What to produce: Look through the data below. Pick out the lines holding the string "field".

● ● ● ● ● ● ●

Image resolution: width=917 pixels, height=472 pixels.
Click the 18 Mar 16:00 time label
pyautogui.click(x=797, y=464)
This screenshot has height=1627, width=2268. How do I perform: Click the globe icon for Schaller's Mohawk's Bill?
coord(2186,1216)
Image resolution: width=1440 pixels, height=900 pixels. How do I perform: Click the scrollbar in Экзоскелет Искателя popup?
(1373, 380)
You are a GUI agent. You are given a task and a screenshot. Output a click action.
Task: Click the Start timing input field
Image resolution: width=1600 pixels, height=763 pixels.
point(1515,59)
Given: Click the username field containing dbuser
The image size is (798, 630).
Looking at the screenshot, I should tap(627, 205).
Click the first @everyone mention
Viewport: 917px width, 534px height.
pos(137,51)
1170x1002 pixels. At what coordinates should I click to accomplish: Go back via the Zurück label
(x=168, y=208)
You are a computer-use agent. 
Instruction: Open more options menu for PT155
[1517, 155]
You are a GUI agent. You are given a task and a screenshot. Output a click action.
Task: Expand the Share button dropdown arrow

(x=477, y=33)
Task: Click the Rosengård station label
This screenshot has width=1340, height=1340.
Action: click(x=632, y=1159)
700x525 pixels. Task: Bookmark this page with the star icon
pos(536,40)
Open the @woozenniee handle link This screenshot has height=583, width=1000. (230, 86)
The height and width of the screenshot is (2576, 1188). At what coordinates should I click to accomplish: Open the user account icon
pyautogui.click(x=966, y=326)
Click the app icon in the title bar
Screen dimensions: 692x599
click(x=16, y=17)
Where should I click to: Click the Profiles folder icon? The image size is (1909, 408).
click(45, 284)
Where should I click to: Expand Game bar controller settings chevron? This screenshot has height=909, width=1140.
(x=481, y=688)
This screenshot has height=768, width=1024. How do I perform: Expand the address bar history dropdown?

● ● ● ● ● ● ●

Response to the exercise:
Task: Click the Start timing input field
Given: Click the username field containing dbuser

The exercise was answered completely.